Sign up to take part
Registered users can ask their own questions, contribute to discussions, and be part of the Community!
I am trying to dynamically create SQL that creates N tables in my database and then finally creates a view that concatenates them all together.
I can't show all of the SQL as it is proprietary but I can show the general concept:
create or replace table in mydatabase.myschema.mytable1 as
create or replace table in mydatabase.myschema.mytable2 as
create or replace view in mydatabase.myschema.myview as
select * from mydatabase.myschema.mytable1
select * from mydatabase.myschema.mytable2
select * from mydatabase.myschema.myview;
Here is how I execute the SQL:
It results in this error:
Thank you for your question! So one limitation with exec_recipe_fragment() is that you can only execute one main query. That said, you can always execute as many pre-queries as you want by passing a list of queries to the pre_queries argument (see example below)

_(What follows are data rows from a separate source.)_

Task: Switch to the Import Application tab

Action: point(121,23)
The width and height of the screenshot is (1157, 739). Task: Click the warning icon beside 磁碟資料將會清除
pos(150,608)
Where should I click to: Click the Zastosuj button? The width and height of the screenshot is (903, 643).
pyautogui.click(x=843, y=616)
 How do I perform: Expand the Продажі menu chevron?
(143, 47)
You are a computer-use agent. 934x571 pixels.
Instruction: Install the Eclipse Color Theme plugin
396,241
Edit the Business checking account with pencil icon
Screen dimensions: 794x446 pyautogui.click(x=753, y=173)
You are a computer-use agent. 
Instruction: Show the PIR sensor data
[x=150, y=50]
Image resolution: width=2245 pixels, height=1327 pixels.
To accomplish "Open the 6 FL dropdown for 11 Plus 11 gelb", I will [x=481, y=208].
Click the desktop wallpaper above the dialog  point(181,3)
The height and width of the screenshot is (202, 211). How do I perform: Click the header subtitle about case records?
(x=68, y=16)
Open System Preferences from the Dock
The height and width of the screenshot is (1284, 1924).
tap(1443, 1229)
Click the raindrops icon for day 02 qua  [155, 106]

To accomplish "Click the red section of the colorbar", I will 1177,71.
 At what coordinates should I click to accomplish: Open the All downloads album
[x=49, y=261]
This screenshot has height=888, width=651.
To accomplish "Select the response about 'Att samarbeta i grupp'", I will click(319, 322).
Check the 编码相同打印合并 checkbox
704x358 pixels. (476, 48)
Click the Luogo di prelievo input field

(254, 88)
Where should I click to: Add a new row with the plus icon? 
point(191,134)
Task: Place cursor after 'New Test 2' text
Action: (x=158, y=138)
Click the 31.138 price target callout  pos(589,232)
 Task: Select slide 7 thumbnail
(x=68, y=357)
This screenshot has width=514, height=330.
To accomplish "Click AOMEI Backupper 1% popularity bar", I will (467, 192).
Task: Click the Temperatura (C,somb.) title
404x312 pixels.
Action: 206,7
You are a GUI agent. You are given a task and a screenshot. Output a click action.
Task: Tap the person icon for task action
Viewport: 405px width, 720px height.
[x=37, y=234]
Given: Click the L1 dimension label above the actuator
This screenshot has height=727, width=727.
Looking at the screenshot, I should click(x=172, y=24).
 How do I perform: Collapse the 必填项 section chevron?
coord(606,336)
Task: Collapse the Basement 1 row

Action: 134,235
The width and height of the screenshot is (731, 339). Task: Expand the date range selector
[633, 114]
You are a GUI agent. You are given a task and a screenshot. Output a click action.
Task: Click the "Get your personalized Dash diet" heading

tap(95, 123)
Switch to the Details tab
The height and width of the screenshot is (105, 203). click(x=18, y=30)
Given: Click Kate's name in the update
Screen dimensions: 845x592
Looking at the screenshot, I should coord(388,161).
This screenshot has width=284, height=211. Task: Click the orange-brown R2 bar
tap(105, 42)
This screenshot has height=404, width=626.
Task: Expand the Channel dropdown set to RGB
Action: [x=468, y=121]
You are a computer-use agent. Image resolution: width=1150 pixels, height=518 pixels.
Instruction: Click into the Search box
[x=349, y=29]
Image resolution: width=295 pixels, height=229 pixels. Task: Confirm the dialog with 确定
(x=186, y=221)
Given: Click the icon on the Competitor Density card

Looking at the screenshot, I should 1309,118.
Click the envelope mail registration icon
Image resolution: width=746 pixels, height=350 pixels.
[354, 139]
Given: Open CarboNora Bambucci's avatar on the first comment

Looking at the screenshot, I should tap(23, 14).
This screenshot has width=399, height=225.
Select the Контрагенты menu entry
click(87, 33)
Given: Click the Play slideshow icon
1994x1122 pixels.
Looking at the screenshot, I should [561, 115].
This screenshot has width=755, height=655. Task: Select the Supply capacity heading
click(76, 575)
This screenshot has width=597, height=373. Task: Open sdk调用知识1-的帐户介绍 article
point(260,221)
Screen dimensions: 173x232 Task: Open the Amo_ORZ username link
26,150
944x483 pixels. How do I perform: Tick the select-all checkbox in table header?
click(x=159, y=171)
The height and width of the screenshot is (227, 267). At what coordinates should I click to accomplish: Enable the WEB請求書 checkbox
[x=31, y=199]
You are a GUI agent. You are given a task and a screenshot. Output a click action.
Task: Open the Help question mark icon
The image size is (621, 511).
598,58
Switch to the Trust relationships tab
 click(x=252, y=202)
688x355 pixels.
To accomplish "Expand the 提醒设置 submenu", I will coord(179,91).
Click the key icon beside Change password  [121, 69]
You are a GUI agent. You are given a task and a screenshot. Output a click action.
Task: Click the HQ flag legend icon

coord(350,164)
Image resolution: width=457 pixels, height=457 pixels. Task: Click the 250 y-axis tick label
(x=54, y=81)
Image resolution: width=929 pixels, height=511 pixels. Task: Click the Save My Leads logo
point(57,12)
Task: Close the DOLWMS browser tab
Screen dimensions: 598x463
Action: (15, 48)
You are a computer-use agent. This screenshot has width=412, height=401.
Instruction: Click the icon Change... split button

Another limitation is that you will need to specify an input dataset for that recipe, even if you don't end up using the data from that dataset.
from dataiku.core.sql import SQLExecutor2 input_dataset = dataiku.Dataset("my_dataset") executor = SQLExecutor2(dataset=input_dataset) create_table_1 = """create or replace table in mydatabase.myschema.mytable1 as <proprietary sql>;""" create_table_2 = """create or replace table in mydatabase.myschema.mytable2 as <proprietary sql>;""" create_table_3 = """create or replace view in mydatabase.myschema.myview as select * from mydatabase.myschema.mytable1 union all select * from mydatabase.myschema.mytable2;""" final_sql = """ SELECT * FROM mydatabase.myschema.myview;""" my_output_dataset = dataiku.Dataset("my_output_dataset") executor.exec_recipe_fragment( my_output_dataset, final_sql, pre_queries=[create_table_1, create_table_2, create_table_3])
The error you saw arose because the my_output_dataset variable was not defined. It needs to be a dataiku.Dataset object.
Hope this helps!
Thanks for clarifying the single SQL statement and showing that I had to create a `Dataset` instance. So if I converted my SQL from using temporary tables to using CTEs would it work?
Back to the current solution path...I do have an input dataset defined which passes in the list of column names I use in my SQL aggregations. This is based on loading a CSV file (more on that in a second).
yield_agg_by_fields = dataiku.Dataset("yield_agg_by_fields") yield_agg_by_fields_df = yield_agg_by_fields.get_dataframe()
So I stitched up your solution and get this error:
Why does dataiku care if how my input dataset is created if dataiku is converting it to a pandas dataframe?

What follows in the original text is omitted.